An article at Salon.com discusses how the unique rhythms in some of jazz musician Dave Brubeck’s work engage listeners:

“[Professor of music at Carleton College in Minnesota Justin]London says that Brubeck’s rhythms can play with the listener’s innate toe-tapping ability—the technical term is entrainment. “Whenever you start doing anything in rhythm the whole motor center of the brain starts lighting up.” He notes that musicians and nonmusicians do equally well on tests of this ability. It appears to be an innate skill, part of the way we interact socially. Asymmetrical meters may be appealing because they test people’s native entrainment ability and keep the brain more active while listening and performing. “The asymmetrical meters do make you work a little harder to make you stay along with them, and that’s part of their appeal, attraction and charm,” London says.

And this:

David Huron, a music professor at The Ohio State University, researches a variety of topics in music cognition, including the emotional effects of music and what makes tunes memorable. He says that musicologists tend to focus on novelty when discussing musical appeal, but in reality, “people prefer things that are familiar.” He says that in order to make songs such as “Take Five” and “Blue Rondo a la Turk” compelling, Brubeck had to balance the novelty of the rhythm with familiarity, particularly through repetition. “If you want to make things accessible to listeners, repetition is key. If he had just done a more Stravinsky-esque thing, playing around with these rhythms and not repeating them, then what we know from the research is that would be much less appealing to the listeners.”

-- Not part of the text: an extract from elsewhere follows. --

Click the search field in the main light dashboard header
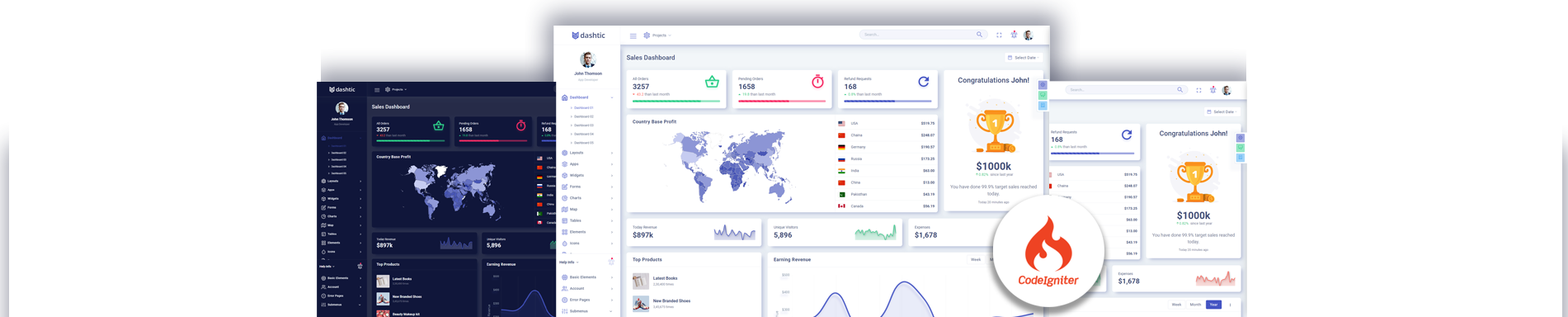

Reading this article, I thought about how this rhythm interpretation could also apply to poetry: how the rhythm activates our brain (including the “motor center,” as it says above — we feel rhythm in our bodies, with poetry as well as music, I’d assert) and how much we like repetition — why else would there be so much rhyme (defined as repetition of word sounds) in poems?

And I’ve been wondering lately if the writing of poems — from a sound-sense — is mainly about repetitions. Regular repetitions of meter, of rhyme patterns — of course, free verse subverts this, but as the second quote above says, we like patterns. Patterns stick with us, they are often picked out by our brains even without us consciously noticing these patterns, and these patterns are often what stays in our memory. Yet as an artist, I’m skeptical of this hegemony of patterns. I’d like to question this, consider it a little, even if I’m not sure what I’d replace it with.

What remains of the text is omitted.